The task =>
Please put the lines of the listing below into a numbered list, starting with the line containing "You are a computer-use" and going on through the last line of the listing, with no blank lines. Leave the pictures out.

(Data on locating visible targets)
+ + + + + + +
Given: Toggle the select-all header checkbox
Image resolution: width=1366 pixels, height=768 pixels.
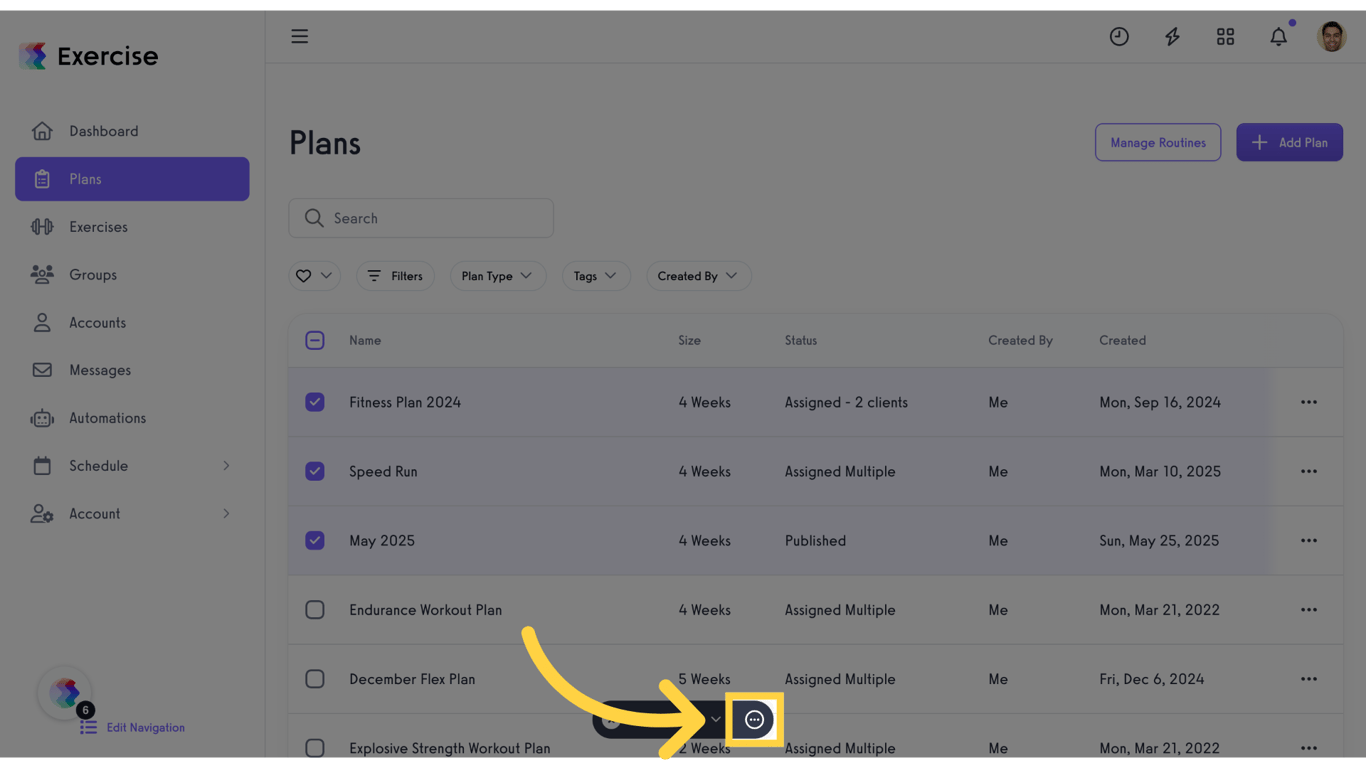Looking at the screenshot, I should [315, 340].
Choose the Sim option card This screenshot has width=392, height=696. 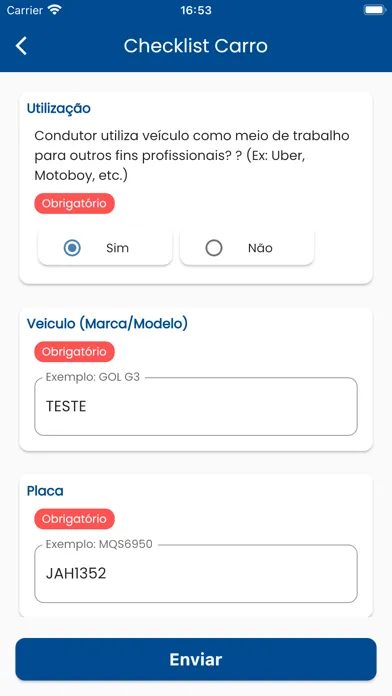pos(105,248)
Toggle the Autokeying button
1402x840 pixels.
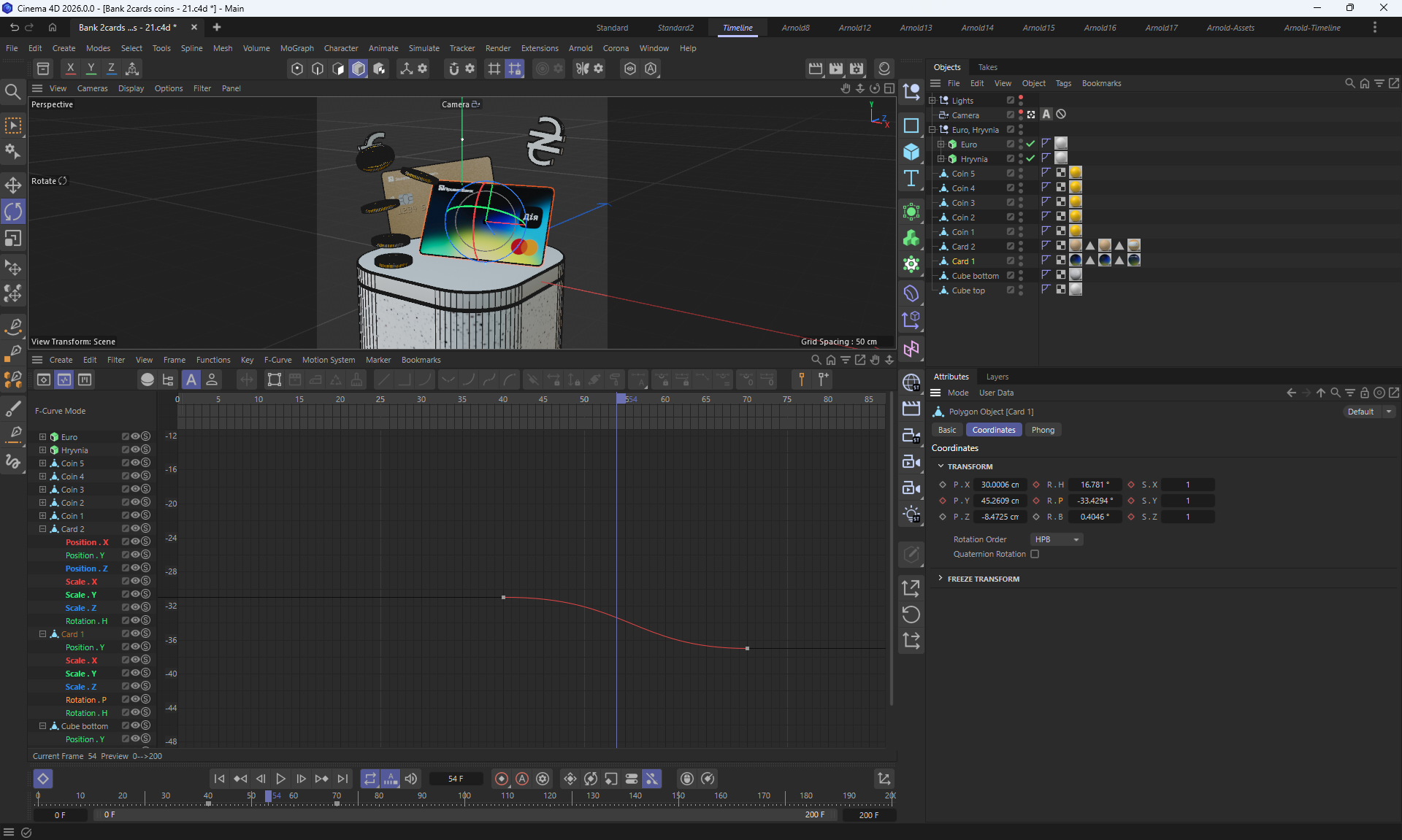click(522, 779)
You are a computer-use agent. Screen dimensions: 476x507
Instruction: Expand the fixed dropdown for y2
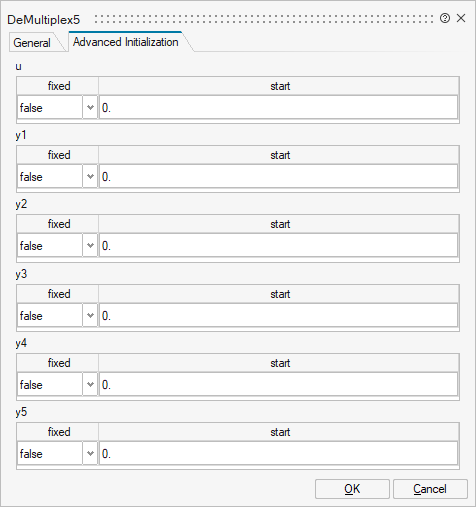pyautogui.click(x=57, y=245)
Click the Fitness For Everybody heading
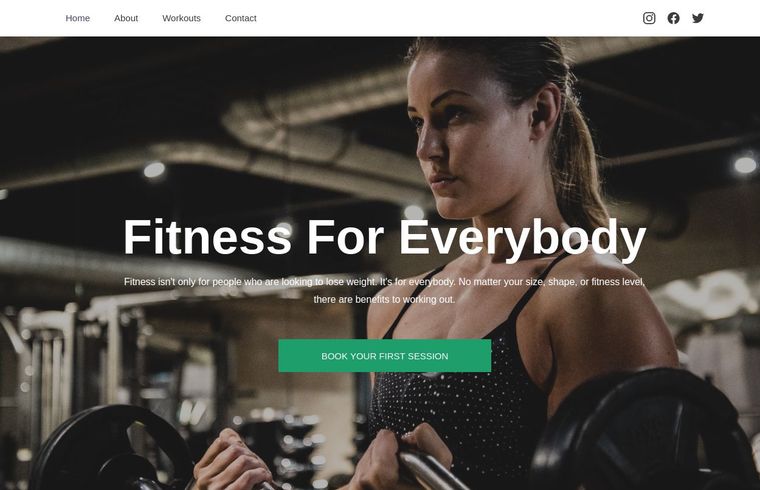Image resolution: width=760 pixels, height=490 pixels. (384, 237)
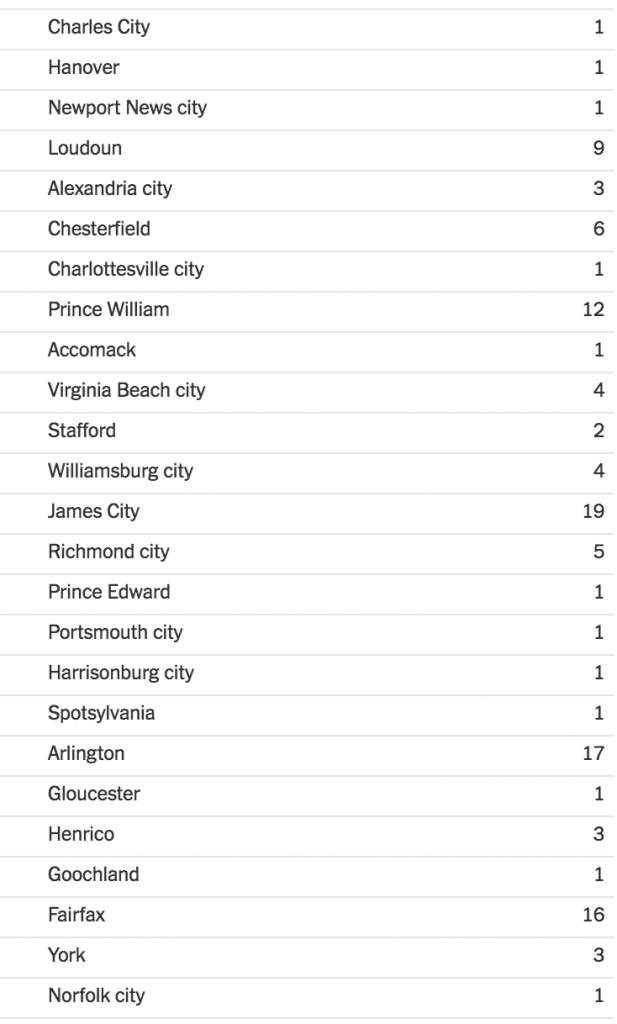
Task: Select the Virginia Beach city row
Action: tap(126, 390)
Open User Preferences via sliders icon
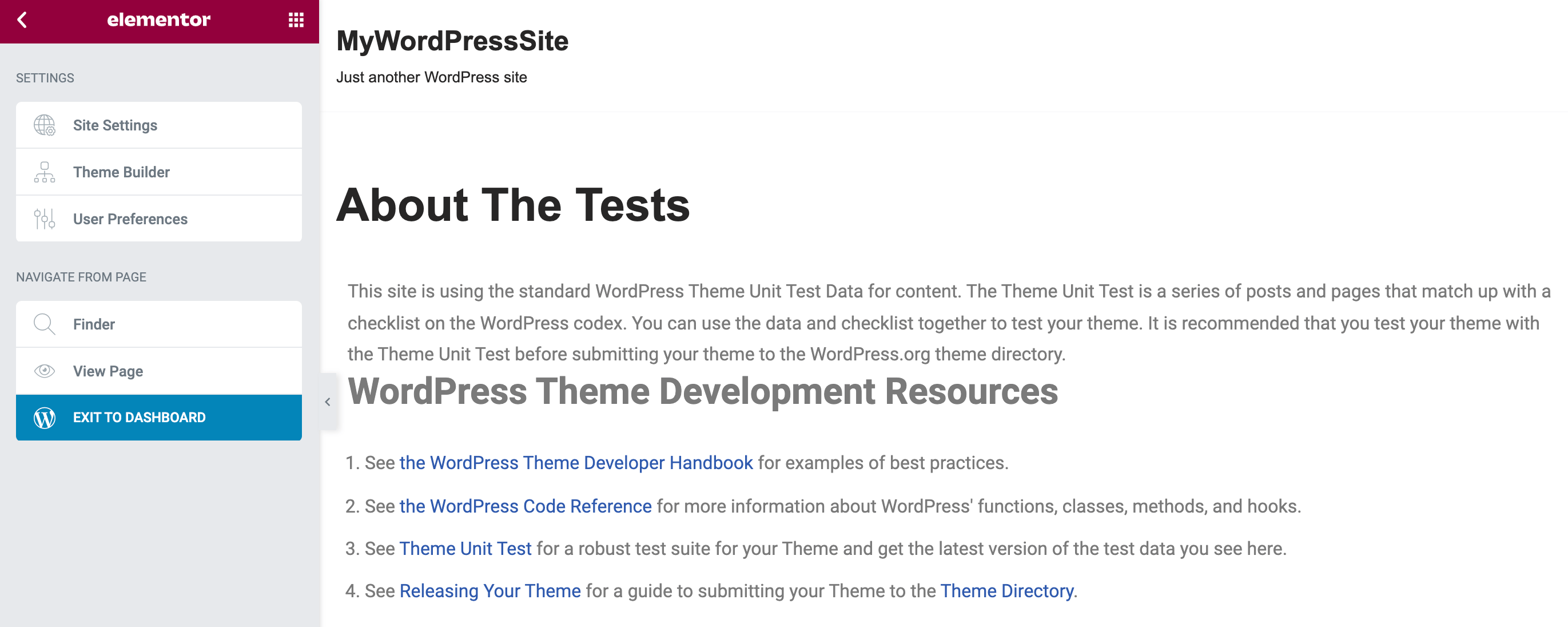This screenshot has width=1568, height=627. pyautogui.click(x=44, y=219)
+ + + + + + +
Result of this exercise =>
1. You are a computer-use agent. Screen dimensions: 476x507
2. Instruction: Expand the fixed dropdown for y2
3. pyautogui.click(x=57, y=245)
4. Click the Fitness For Everybody heading
5. Image resolution: width=760 pixels, height=490 pixels. (384, 237)
6. Task: Select the Virginia Beach city row
7. Action: tap(126, 390)
8. Open User Preferences via sliders icon
9. This screenshot has width=1568, height=627. pyautogui.click(x=44, y=219)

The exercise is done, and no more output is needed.